At a certain level employment is the most important factor. It is safe to say that unemployment will go over 8% and probably higher before we actually hit a bottom. In previous cycles, unemployment peaks 2 years after the recession officially begins. If that is the case, we can expect to see peak unemployment in 2010. Certainly a long time away given how things are.
Significant Sign #9 – Household Debt Burden
Consumer debt and mortgage debt is crushing the household balance sheet. With stagnant wages and jobs at risk, this will only get worse in the near future. This is simply the logical extension of spending more than you actually make. Once the fortunes reverse, it only takes one or two paychecks to send many families off the edge.
In addition, with debt service consuming more of a household’s disposable income, there is less money to spend. When housing was rising, it was easy to tap the mortgage equity line and use that money to spend. It almost felt as if the home was a second ATM machine except with no limits. With home prices crashing, that well is dry. Plunking down all the money on credit cards is now ending. Many companies are pulling back credit lines at a time when most consumers will need that money. From a business stand point this makes absolute sense but from a main street perspective, this is another nail in the consumption coffin.

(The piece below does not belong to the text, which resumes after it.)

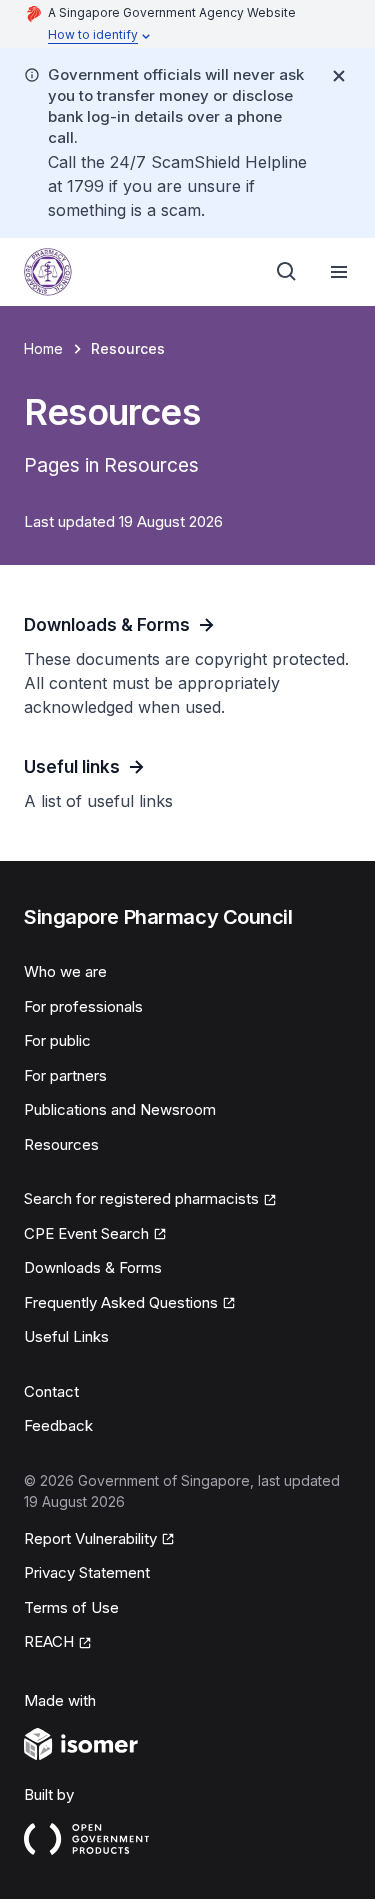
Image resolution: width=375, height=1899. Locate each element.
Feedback (58, 1425)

Significant Sign #10 – Crashing Stock Market
And finally, all this is reflected in a crashing stock market. Stock markets are usually the first to predict impending collapse but I would say by this housing and credit led bubble, the first sign would have come from housing starts. They peaked in late 2005 and have fallen ever since. The stock market peaked in August of 2007. Not really a good indicator of what was to come.
The Dow is now down 41 percent from that peak and the S & P 500 is down 45 percent. These are significant drops. We are approaching a 50 percent decline in slightly over one year. This is a crash. And the United States is not the only one facing destructive market declines. Japan, England, Germany, Brazil, China, Russia, Mexico, Canada, and practically every other market has seen similar if not worse declines.
This last year has seen the largest amount of wealth evaporate in the history of humankind. These signs are not pointing to a minor recession. This is a significant worldwide recession.